Output all entries below exactly as they are given.

(Beginning of PROVIDED RECORDS)

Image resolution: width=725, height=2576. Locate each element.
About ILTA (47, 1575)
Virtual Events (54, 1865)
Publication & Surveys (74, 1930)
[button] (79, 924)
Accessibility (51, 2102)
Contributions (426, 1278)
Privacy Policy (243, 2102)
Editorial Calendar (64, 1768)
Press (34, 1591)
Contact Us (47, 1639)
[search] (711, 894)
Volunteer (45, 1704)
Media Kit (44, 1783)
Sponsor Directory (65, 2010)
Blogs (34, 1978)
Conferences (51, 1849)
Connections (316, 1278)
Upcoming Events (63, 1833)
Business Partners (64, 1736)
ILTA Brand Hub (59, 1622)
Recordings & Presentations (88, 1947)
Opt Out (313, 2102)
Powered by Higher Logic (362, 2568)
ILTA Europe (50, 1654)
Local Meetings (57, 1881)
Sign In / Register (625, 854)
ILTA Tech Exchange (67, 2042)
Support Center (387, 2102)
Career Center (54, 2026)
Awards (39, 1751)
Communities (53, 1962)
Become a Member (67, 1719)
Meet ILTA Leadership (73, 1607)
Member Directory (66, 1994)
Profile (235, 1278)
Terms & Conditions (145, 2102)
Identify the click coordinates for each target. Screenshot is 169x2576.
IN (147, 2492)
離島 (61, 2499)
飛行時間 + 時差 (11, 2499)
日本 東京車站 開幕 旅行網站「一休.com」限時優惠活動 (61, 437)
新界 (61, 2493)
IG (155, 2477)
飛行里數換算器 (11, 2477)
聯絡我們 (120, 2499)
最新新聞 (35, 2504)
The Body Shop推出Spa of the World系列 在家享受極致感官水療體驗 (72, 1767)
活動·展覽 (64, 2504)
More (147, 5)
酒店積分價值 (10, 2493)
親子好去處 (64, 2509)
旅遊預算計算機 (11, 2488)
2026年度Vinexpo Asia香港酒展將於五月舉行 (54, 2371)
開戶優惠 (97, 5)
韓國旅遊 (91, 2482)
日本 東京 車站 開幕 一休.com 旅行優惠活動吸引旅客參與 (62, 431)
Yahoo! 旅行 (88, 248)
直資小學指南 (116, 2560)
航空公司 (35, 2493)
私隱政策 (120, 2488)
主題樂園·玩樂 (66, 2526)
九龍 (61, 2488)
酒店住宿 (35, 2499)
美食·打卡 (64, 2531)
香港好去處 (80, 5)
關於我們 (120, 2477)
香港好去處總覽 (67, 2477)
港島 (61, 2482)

(End of PROVIDED RECORDS)

TASK SOLUTION
Image resolution: width=725, height=2576. Locate each element.
About ILTA (47, 1575)
Virtual Events (54, 1865)
Publication & Surveys (74, 1930)
[button] (79, 924)
Accessibility (51, 2102)
Contributions (426, 1278)
Privacy Policy (243, 2102)
Editorial Calendar (64, 1768)
Press (34, 1591)
Contact Us (47, 1639)
[search] (711, 894)
Volunteer (45, 1704)
Media Kit (44, 1783)
Sponsor Directory (65, 2010)
Blogs (34, 1978)
Conferences (51, 1849)
Connections (316, 1278)
Upcoming Events (63, 1833)
Business Partners (64, 1736)
ILTA Brand Hub (59, 1622)
Recordings & Presentations (88, 1947)
Opt Out (313, 2102)
Powered by Higher Logic (362, 2568)
ILTA Europe (50, 1654)
Local Meetings (57, 1881)
Sign In / Register (625, 854)
ILTA Tech Exchange (67, 2042)
Support Center (387, 2102)
Career Center (54, 2026)
Awards (39, 1751)
Communities (53, 1962)
Become a Member (67, 1719)
Meet ILTA Leadership (73, 1607)
Member Directory (66, 1994)
Profile (235, 1278)
Terms & Conditions (145, 2102)
Identify the click coordinates for each target. Screenshot is 169x2576.
IN (147, 2492)
離島 (61, 2499)
飛行時間 + 時差 (11, 2499)
日本 東京車站 開幕 旅行網站「一休.com」限時優惠活動 (61, 437)
新界 (61, 2493)
IG (155, 2477)
飛行里數換算器 (11, 2477)
聯絡我們 (120, 2499)
最新新聞 (35, 2504)
The Body Shop推出Spa of the World系列 在家享受極致感官水療體驗 (72, 1767)
活動·展覽 (64, 2504)
More (147, 5)
酒店積分價值 (10, 2493)
親子好去處 (64, 2509)
旅遊預算計算機 (11, 2488)
2026年度Vinexpo Asia香港酒展將於五月舉行 (54, 2371)
開戶優惠 (97, 5)
韓國旅遊 (91, 2482)
日本 東京 車站 開幕 一休.com 旅行優惠活動吸引旅客參與 (62, 431)
Yahoo! 旅行 (88, 248)
直資小學指南 (116, 2560)
航空公司 (35, 2493)
私隱政策 (120, 2488)
主題樂園·玩樂 (66, 2526)
九龍 (61, 2488)
酒店住宿 (35, 2499)
美食·打卡 (64, 2531)
香港好去處 (80, 5)
關於我們 (120, 2477)
香港好去處總覽 (67, 2477)
港島 (61, 2482)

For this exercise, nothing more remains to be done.